Subversion v. Git - Thinking in patches

Introduction

This post attempts to provide Subversion developers a new perspective on Git and how git is differs from
subversion but not using the usual “git is distributed development” or “git is peer-to-peer versioning
management”, which tend not provide an argument for an existing subversion project to switch to git.

Instead, I will attempt to provide a historical background to the development of the first versioning
tools and how these lead to the development of git. It is more that probably that certain historical events
mentioned here are completely and utterly wrong, this not intended. Corrections and improvements are very
welcome!

TL;DR: this entire post can be summed up by my personal mantra “Git is a patch management tool” and not
a software versioning system (although it can do that also).

Subversion v. Git

Svn and Git do the same things, they have the same purpose in life. They purpose is to manage software
changes to make it easy to see who did what, what changed when and which change potentially broke something.
Svn and git differ in how they do this. And the reason why they differ is that they have a different views
how to achieve the goal. But also because the came from two different development processes.

Subversion takes the point of view that each change is somehow related to the previous change, i.e.
revision 23 has an implicit dependency on the existence of revision 22, and so on. The reason for this
is clear: a change can only be done to a particular state of the code base.

Git takes the view that each change is isolated and stands on it’s own two feet. Hence the revision numbers
in Git are not linear, rather they appear to be random (which they’re not). More precisely, git is naming
the patches so that they can be referenced later. So all that git is doing is managing a bunch of patches
that can be applied to anything.

Subversion does not explicitly not take this view, however each revision is, essentially, also a patch.
Unfortunately svn does not provide any tools for allowing the extra flexibility of patches. Git does
and does it with explicit support for patching (e.g. git cherry-pick, git am, git apply).

What are patches?

Back in the beginnings of the open source community, when a developer found a bug in a piece of open
source software, they would create a fix, make a patch and email that patch to the maintainer. Now if
the maintainer had not done any further development, they could apply the patch to the code base and
world was rosy again.

If on the other hand, the maintainer had done some more development and made changes that made applying
the patch non-trivial, the original contributor had to upgrade their codebase and redo their patch (unless
the maintainer was feeling particularly benevolent and did that for the contributor).

Patches became the number one way of getting your changes/fixes/improvements into an open source project
and they became a type change management.

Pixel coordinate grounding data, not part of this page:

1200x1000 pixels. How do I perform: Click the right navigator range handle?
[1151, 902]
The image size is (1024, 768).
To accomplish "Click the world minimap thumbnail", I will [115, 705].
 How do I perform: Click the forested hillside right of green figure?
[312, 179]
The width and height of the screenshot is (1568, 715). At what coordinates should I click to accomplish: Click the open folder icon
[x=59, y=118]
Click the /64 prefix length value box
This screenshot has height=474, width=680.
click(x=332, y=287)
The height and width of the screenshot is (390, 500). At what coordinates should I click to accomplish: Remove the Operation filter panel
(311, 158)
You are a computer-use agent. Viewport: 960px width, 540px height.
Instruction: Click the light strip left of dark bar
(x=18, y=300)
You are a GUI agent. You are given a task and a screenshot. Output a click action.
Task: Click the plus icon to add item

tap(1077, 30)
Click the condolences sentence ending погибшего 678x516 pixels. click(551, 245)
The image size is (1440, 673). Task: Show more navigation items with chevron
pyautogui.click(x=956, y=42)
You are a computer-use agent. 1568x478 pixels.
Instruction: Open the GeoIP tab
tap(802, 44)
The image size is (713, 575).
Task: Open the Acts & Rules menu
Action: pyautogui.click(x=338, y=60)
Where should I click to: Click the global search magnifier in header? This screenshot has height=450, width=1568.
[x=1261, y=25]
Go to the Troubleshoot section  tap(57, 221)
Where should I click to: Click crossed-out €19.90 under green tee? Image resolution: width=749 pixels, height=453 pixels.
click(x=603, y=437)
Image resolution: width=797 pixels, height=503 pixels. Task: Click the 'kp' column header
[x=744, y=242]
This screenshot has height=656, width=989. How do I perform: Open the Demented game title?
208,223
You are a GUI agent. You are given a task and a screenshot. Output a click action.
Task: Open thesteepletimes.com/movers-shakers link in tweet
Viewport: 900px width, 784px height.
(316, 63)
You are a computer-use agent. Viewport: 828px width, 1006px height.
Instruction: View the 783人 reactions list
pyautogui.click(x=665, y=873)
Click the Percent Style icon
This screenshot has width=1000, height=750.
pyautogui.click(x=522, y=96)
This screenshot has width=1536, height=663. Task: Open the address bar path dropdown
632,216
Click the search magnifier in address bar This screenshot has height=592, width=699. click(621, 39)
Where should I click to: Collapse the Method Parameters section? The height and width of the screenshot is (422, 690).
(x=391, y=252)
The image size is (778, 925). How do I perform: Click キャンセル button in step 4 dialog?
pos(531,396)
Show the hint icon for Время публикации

However, they became impractical for larger projects, particularly
ones with many contributors and few maintainers. Out of this, RCS (revision control system) was born.

RCS had the intention of “marking” the state of a code base so that patches could be applied more easily;
if a patch was made from a particular revision of a file, then it could be applied to that exact revision.
Originally, RCS was just a bunch of scripts around the patch command to make their management painless.
RCS was also document based, meaning it managed documents individually and not an entire project.

What went wrong?

(For the sack of brevity, branching and merging have been ignored.)

Eventually CVS (concurrent versioning system) was born. CVS is the original server-client architecture
of software versioning and allowed multiple developers to work on one code base without breaking too much!
CVS maintained a central repository of the code base and incremental changes made to that codebase. It
also began the management of a project in its entirety (with the use of tags) and not as individual files.
This lead to the idea of a revisions, representing the state of the entire project and each individual file
in that project at a particular point in time.

Eventually Subversion (and many other VCS’s) came along which concretized the concept of a project-wide
revision, meaning that even if just one file changed, the entire project was bumped up a revision. Making
a revision very static and creating an implicit dependency on the previous state of the entire project.

Subversion also maintained the centralized one-world view of software versioning. Of course, this type of
architecture is very important if each revision depends on the previous one – there is basically no easy
way of maintaining a linear list of software revisions with multiple servers.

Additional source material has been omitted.